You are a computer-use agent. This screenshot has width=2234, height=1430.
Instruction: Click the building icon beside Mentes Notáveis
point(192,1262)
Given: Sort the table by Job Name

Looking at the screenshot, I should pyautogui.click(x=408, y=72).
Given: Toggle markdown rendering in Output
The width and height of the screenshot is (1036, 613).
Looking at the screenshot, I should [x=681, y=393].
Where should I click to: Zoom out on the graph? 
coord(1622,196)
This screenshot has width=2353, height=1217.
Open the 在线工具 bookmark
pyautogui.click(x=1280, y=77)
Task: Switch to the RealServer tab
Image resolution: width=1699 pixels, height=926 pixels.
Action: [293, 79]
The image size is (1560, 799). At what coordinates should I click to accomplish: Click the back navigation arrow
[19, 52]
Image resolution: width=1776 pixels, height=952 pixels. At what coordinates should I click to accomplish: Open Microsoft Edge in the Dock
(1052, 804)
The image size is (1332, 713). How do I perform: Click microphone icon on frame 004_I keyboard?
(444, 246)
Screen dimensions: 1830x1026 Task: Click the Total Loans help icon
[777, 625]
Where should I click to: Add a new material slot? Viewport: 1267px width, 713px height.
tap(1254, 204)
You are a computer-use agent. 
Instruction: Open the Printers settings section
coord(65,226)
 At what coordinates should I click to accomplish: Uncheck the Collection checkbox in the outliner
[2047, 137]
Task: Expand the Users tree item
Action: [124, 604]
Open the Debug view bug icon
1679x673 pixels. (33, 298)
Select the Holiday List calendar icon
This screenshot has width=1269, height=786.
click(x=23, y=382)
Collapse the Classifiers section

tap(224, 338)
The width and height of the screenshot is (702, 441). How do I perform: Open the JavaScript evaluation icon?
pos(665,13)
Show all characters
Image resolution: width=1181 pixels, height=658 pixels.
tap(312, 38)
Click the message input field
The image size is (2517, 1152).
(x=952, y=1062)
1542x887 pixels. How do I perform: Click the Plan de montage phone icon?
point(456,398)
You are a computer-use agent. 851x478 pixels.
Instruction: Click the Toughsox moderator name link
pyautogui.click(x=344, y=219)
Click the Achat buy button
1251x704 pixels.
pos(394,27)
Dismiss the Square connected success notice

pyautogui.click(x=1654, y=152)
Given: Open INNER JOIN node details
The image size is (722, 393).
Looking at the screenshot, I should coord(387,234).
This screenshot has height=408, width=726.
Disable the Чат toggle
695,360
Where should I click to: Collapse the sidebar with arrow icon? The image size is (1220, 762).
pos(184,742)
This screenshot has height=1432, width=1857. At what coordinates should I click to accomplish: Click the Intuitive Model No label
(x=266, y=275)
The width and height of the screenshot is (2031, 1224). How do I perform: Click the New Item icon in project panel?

· · · ·

ACTIVITY
Please state how many lines of the listing contain the string "computer". Give only that number.

RESPONSE
3